Work has been pretty slow and I keep getting sent home early which puts a good size dent in the old pay check. So most of my money has been going to crazy luxury items like food, electricity, and fuel to get the kids to school. Last weekend I received a $75 Sears gift card as a late birthday gift (the day after the router combo $79 sale ended). Well today was payday so after work I headed to Sears, willing to pay the regular price since I was $75 ahead. While on my hands and knees trying to find one on the bottem shelf I spotted a box that was sealed with duct tape. I took it to the counter and asked if I could open it to make sure it was all there. The salesperson said he taped it up a week ago after showing it to someone else. Inside was that red headed step child of Bosch that I'd heard about. Looks like the 1617evs, and has many of the same features as my 1613. The salesman says "yea but the other one has lights". I said "but this is a Bosch" and when he checked the price it was on clearance for $119. So it came home with me.

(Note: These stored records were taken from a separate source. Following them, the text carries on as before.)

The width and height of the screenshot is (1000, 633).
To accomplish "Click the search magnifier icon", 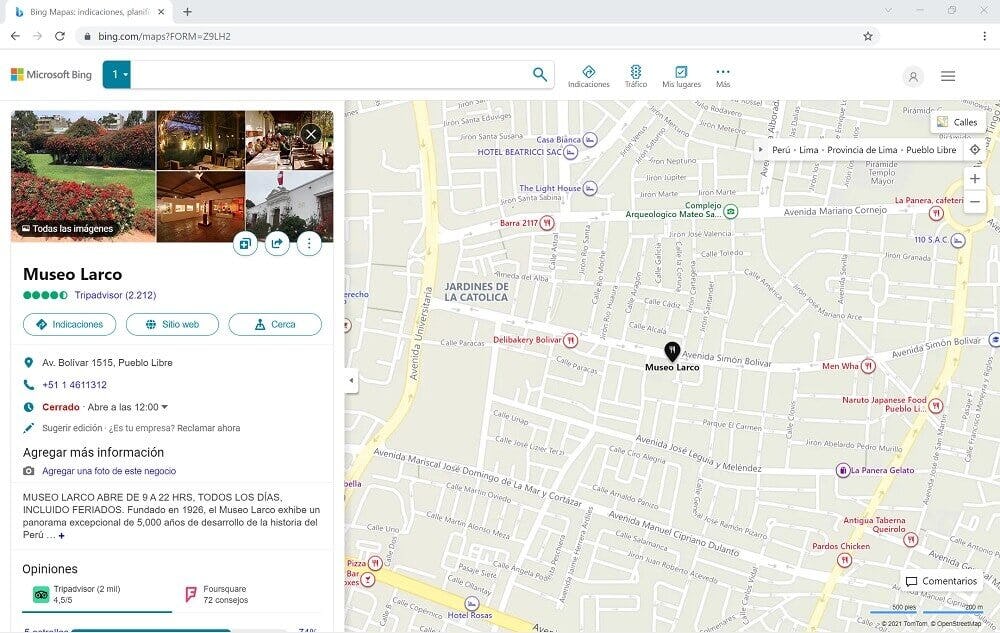I will coord(539,74).
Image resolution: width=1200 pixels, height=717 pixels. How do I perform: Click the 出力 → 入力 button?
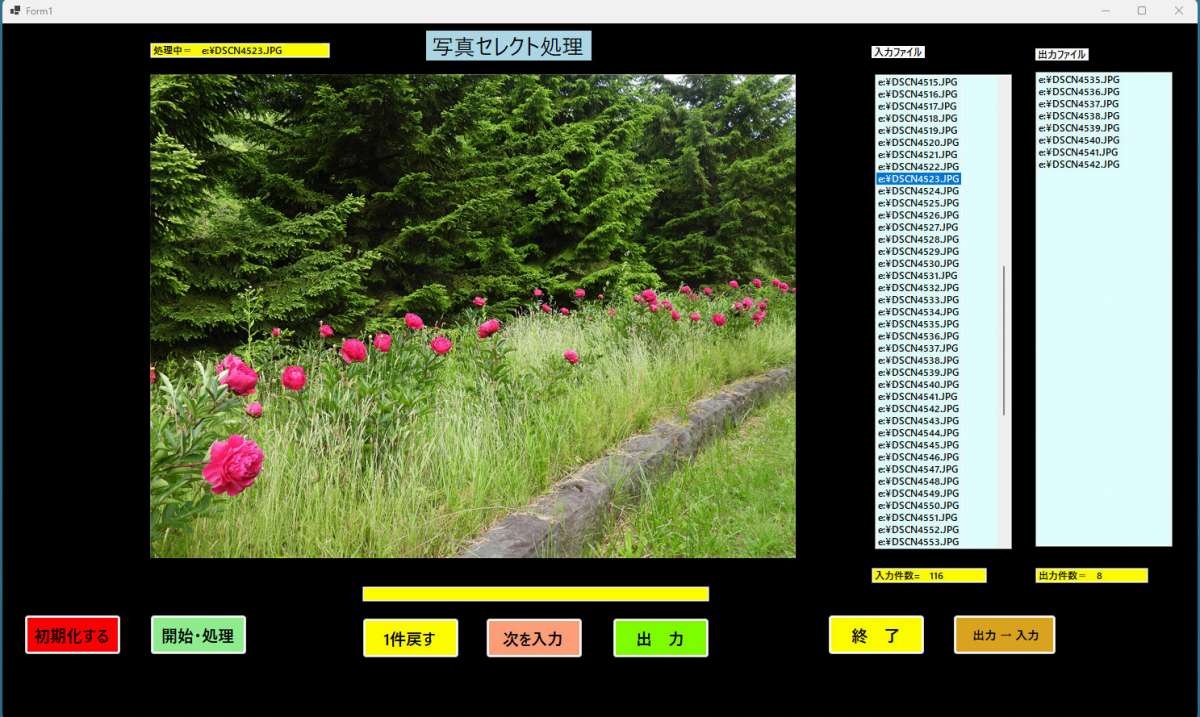tap(1004, 635)
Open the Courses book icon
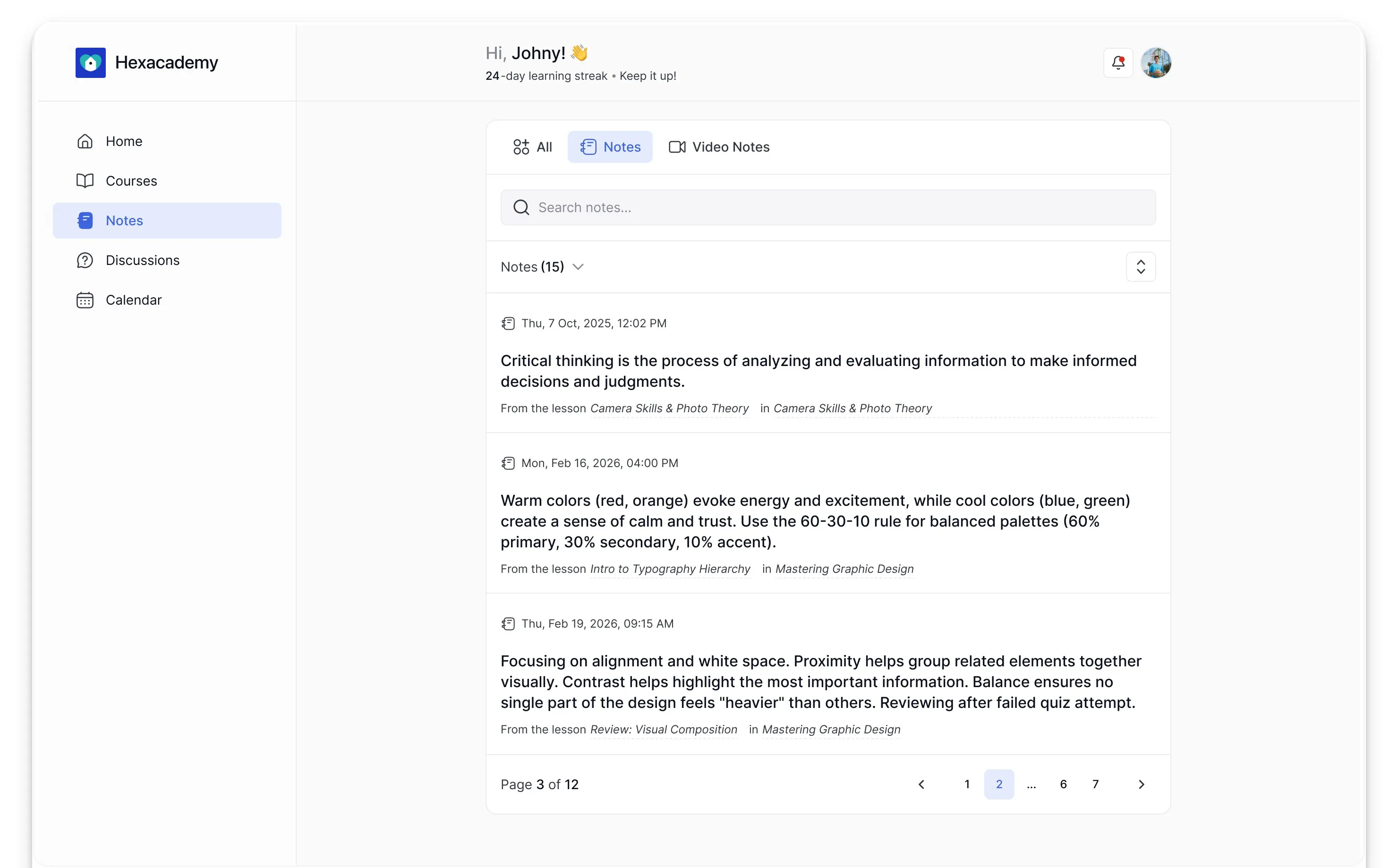 [85, 181]
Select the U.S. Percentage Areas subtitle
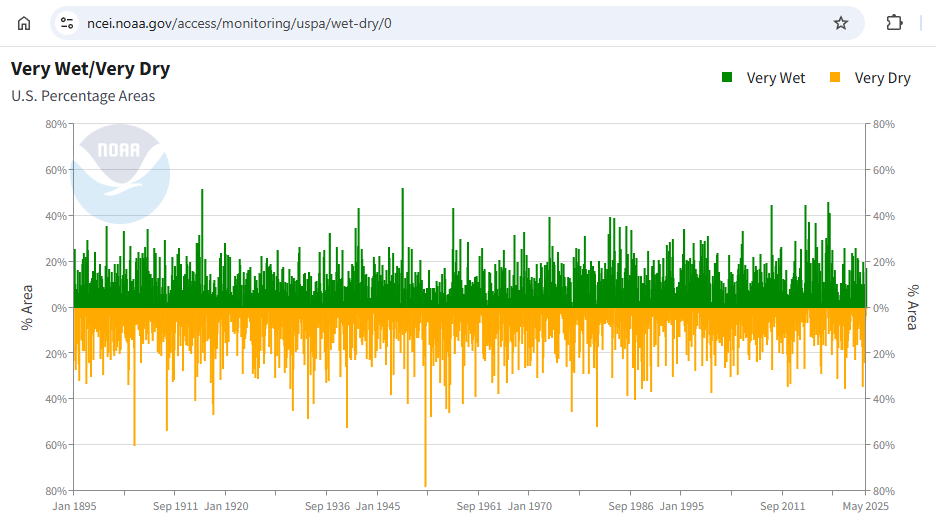 coord(83,97)
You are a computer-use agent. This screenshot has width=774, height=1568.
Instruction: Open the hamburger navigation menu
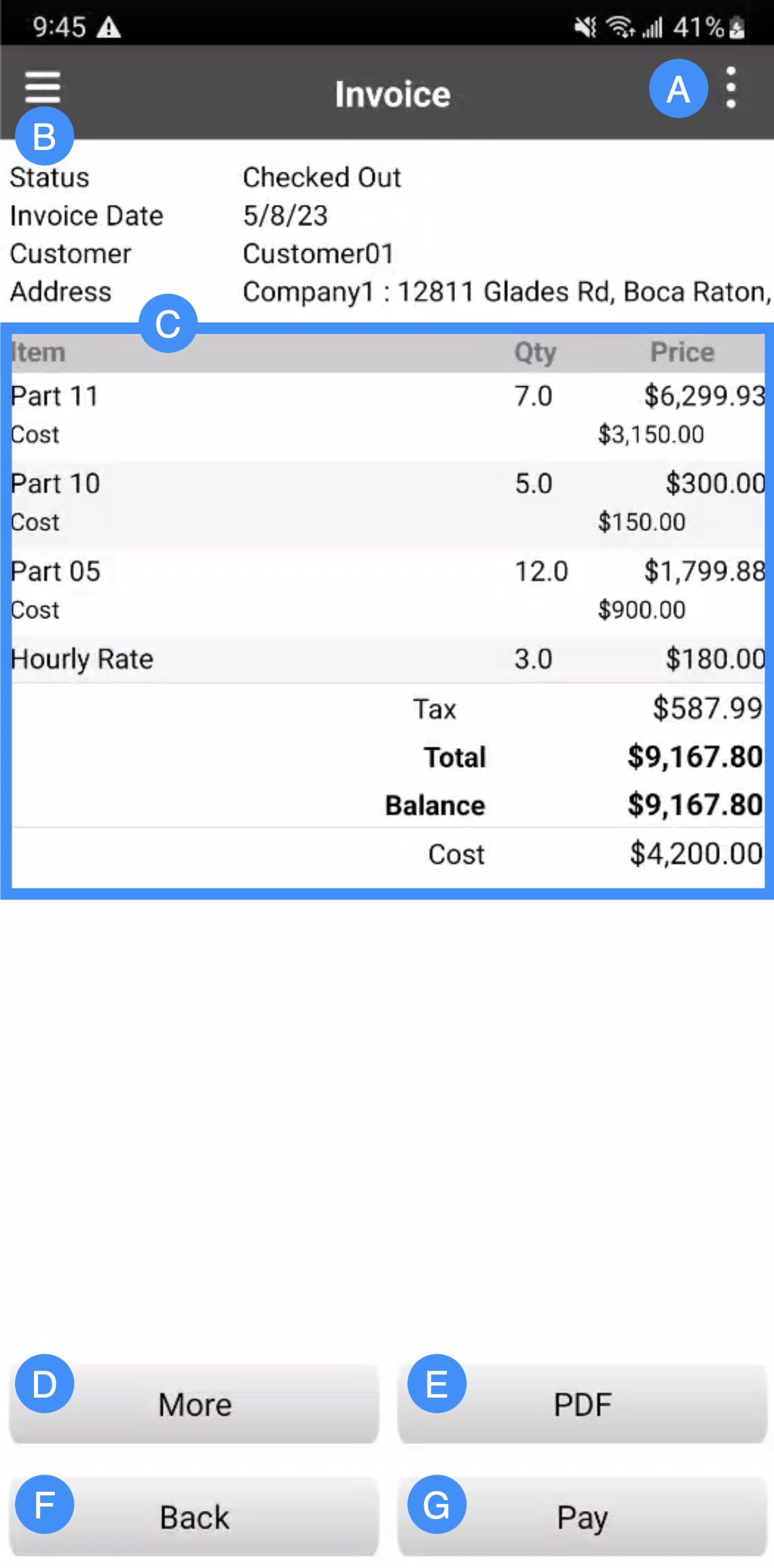pos(42,88)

It's a 130.26620 2.25 HP variable speed and all the bases I've made for my 1613 fit it. And both bases have plenty of room for the large guides. The fixed base is capable of and includes a wrench for above table height adjustment. So it may end up in a table.

So I'm back on track to get started on some skis. And will do so as soon as I am able.


----------



## del schisler (Feb 2, 2006)

*Bosch*



RustyW said:


> Well I gained some foreward momentum today. And, by the way, I've got to where I can can make a sub base for any router/guide combination in about 20 minutes. I have PC style guides in both steel and brass, and a larger set of 1 1/2' brass guides.
> 
> Work has been pretty slow and I keep getting sent home early which puts a good size dent in the old pay check. So most of my money has been going to crazy luxury items like food, electricity, and fuel to get the kids to school. Last weekend I received a $75 Sears gift card as a late birthday gift (the day after the router combo $79 sale ended). Well today was payday so after work I headed to Sears, willing to pay the regular price since I was $75 ahead. While on my hands and knees trying to find one on the bottem shelf I spotted a box that was sealed with duct tape. I took it to the counter and asked if I could open it to make sure it was all there. The salesperson said he taped it up a week ago after showing it to someone else. Inside was that red headed step child of Bosch that I'd heard about. Looks like the 1617evs, and has many of the same features as my 1613. The salesman says "yea but the other one has lights". I said "but this is a Bosch" and when he checked the price it was on clearance for $119. So it came home with me. It's a 130.26620 2.25 HP variable speed and all the bases I've made for my 1613 fit it. And both bases have plenty of room for the large guides. The fixed base is capable of and includes a wrench for above table height adjustment. So it may end up in a table.
> 
> So I'm back on track to get started on some skis. And will do so as soon as I am able.


I have the Bosch which is blue or gray I like it the best I have 2 PC690's Bosch for me It set's in the router work shop table Very easy to adjust That's what i like Enjoy del


----------



## challagan (Feb 7, 2006)

Those are great routers Rusty! Congrats on the new router and hope things pick up at work for you!

Corey


----------